La primera es que quien así habla nos está engañando. Es falso que se alegre de poder abonar él ahora más dinero al Estado: por el sencillo motivo de que ya podía hacerlo antes. El Estado acepta encantado donaciones: ¿por qué no haberlas hecho antes? Decir que te alegra poder pagar más ahora cuando en realidad ya lo podías hacer antes es como si yo digo que me alegra poder saludar a Gertrudis ahora, después de que llevo dos horas ignorándola mientras compartíamos sala de reunión. En realidad, es muy probable que no, que no me entusiasme demasiado saludar a Gertrudis si solo lo hago cuando me obligan.

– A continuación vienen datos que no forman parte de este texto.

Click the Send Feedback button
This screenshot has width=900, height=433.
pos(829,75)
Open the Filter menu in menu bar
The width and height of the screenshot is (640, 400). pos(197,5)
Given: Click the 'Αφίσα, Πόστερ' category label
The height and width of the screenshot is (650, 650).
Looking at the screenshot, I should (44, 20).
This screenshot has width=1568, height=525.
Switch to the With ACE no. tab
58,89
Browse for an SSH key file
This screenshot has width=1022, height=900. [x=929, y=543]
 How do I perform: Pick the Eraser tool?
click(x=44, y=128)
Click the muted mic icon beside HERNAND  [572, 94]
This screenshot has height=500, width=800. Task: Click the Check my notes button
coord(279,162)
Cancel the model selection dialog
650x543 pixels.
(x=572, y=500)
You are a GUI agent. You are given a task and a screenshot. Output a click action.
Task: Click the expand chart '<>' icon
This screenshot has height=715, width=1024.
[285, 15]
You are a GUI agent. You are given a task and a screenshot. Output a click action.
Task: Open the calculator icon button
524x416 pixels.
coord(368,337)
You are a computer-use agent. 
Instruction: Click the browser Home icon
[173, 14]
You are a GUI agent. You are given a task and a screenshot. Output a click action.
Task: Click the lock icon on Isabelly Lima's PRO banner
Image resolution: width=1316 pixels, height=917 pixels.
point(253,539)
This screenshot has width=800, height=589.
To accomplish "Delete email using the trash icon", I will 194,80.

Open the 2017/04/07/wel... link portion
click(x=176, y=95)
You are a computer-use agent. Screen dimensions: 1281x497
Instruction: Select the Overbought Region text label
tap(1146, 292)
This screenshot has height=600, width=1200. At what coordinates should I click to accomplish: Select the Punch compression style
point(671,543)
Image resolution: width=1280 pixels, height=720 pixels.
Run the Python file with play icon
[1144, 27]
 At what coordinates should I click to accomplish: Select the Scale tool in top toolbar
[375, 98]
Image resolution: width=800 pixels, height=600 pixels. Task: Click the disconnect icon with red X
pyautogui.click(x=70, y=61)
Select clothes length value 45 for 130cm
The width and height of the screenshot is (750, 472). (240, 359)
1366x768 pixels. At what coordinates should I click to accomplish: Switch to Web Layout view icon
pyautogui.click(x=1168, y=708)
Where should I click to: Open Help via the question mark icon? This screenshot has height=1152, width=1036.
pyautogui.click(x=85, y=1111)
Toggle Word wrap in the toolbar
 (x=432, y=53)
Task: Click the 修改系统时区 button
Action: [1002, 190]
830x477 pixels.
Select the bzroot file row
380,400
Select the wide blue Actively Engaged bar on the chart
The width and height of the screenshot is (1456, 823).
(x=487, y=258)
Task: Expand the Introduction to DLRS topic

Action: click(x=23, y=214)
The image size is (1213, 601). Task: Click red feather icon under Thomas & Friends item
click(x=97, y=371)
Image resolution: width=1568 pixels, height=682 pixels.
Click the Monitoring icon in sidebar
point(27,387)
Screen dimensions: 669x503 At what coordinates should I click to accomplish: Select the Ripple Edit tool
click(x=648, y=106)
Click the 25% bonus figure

¿Qué quiere decir entonces el que pregona “Oh, cuánto gozo me da poder sufragar ahora más impuestos”? Resulta obvio que lo que sí le alegra no es pagar él (ya podía hacerlo antes), sino que ahora tengan que hacerlo los demás. Alegrarte de que los demás tengan que hacer algo que no quieren puede ser más o menos reconfortante; pero está claro que no prueba que poseas una especial excelencia ética. Este es el segundo motivo por el que blasonar de que te gusta pagar impuestos no resulta particularmente loable: en realidad estás vanagloriándote de que se esfuercen en algo… los demás. Es igual que si yo fardara de cuán bueno soy porque deseo que mi vecino me haga la comida todos los días. La ética va de hacer el bien uno mismo, no de alegrarse de que nos lo hagan los demás.
Por último, la tercera razón por la que no es un mérito ético ufanarte de que te gusta pagar impuestos es la más simple de todas. De hecho, resulta un tanto deprimente que quienes presumen de querer pagar más impuestos no la conozcan. Todos los grandes sabios del pasado han coincidido, al hablar de ética, en lo mismo: está bien que hagas el bien, pero no está nada bien que alardees de ello. Jesús, Buda, Confucio, Sócrates… vivieron en culturas muy distintas, pero tenían claro este mismo punto. Cuantos fanfarronean de lo mucho que les gustaría pagar impuestos para hacer el bien se encuentran, pues, en un nivel muy bajo en cuanto a conocimientos éticos. Resultan tan tiernos como niños de cinco años cuando se jactan de cuán grandes jugadores de fútbol son; en realidad, apenas conocen el reglamento del fútbol, o en este caso de la ética, que prohíbe como el más grave penalti pavonearte de tu “bondad”.